I am fascinated by the augmented reality analysis section. It purposes that within 5-20 years, we will have a wide range mobile technology tools that will "augment" our reality with digital information. Imagine a HUD in your glasses or contact lens that displays internet / metaverse information, such as mapquest-like directions complete with pointing arrows appearing 3-dimensionally displayed in the real world. Or a google-like search engine interface accessible anytime anywhere. Or, a text profile information feed floating above local structures or even people ("Hey...I'm single and looking for bla bla bla..."). I can also see it becoming a nuisence, such as web pop-up ads ("Hey...over here...this beast of a car has an inline hemi with bla bla bla...).

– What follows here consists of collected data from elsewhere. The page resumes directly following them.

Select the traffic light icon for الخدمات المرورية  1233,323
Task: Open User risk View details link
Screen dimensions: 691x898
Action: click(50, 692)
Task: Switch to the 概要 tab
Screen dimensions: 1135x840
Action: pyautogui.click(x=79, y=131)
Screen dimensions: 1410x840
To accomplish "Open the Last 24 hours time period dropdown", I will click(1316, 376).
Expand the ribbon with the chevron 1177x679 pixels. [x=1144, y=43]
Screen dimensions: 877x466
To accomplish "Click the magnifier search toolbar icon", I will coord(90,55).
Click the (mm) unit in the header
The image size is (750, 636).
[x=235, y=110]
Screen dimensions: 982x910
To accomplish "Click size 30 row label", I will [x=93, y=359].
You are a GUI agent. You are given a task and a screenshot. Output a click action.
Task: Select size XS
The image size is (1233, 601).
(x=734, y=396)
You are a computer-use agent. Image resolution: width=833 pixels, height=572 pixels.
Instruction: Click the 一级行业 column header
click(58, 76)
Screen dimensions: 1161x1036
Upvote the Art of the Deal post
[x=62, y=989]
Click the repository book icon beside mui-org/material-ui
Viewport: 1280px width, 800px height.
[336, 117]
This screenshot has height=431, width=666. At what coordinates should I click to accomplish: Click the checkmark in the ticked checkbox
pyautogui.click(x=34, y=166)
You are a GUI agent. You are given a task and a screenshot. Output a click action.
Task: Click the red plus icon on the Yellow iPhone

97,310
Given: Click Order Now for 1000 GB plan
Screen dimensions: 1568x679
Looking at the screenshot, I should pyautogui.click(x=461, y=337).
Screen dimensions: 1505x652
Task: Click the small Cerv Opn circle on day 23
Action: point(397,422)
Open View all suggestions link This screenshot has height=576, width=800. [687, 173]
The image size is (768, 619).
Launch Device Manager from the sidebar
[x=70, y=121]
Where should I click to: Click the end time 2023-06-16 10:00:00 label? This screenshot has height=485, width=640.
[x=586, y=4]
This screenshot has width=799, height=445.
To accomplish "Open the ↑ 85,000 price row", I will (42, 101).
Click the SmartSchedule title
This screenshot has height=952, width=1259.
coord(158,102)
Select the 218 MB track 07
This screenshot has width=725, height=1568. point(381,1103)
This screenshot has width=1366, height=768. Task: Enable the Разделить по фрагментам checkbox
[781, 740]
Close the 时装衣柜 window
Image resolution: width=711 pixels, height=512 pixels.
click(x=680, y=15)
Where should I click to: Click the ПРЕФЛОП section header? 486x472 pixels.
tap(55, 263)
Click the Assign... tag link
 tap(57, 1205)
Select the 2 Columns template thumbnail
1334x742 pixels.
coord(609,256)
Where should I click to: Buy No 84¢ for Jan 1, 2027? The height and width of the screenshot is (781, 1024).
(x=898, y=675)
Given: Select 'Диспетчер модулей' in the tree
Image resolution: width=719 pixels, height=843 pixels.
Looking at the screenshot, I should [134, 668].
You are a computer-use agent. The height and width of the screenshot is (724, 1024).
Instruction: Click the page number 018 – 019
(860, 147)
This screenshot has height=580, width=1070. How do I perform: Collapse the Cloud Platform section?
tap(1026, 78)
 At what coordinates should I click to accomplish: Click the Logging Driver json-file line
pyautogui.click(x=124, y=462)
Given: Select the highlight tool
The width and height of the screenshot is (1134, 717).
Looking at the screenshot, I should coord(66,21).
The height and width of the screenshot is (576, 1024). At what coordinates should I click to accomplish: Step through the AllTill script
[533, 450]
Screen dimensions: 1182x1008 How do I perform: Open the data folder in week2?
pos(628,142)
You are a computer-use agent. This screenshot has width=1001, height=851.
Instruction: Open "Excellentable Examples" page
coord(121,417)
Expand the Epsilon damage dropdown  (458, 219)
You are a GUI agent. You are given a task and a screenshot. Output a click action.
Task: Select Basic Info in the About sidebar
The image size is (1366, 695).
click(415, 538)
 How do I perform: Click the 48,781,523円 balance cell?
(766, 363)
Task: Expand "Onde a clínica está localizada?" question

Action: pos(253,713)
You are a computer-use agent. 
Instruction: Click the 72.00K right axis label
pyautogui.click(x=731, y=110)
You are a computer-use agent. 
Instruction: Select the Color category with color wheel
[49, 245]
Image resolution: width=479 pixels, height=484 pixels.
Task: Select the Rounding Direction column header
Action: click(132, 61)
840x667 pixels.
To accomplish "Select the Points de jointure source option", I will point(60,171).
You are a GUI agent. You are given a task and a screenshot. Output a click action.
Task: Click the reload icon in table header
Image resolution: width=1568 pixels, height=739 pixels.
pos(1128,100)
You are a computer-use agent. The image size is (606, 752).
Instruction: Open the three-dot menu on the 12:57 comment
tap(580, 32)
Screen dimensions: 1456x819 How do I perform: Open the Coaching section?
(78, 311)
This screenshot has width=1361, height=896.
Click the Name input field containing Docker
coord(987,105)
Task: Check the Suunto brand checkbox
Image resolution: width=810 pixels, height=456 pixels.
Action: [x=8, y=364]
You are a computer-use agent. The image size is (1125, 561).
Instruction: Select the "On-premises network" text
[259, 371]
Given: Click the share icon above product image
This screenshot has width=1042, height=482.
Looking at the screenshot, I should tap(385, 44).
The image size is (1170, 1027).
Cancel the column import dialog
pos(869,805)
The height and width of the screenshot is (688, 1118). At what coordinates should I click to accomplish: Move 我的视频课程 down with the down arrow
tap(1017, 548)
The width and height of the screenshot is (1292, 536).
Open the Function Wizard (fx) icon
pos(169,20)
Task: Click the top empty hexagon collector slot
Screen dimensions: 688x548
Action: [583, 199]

There are an infinite number of potential applications to this sort of technological capability. Imagine the changes in education, training, customer interaction. I could even see a day that many businesses forgo an actual brick-and-morter business in exchange for a virtual storefront for their product (I can just see the scene from the Matrix where the long row of guns rush by Neo upon command). But why stop there! You can embed your product with a nano-chip complete with a virtual store. A person is walking down the street and sees, oh wow, the perfect pair of shoes worn by someone on the other side of the street. On command (maybe an eyeflick or voice command or a neural receiver) your HUD pulls the information from the chip and sends your HUD and image of the virtual store, where you can browse that and other available shoes (and of course purchase with a click and have it shipped to your home).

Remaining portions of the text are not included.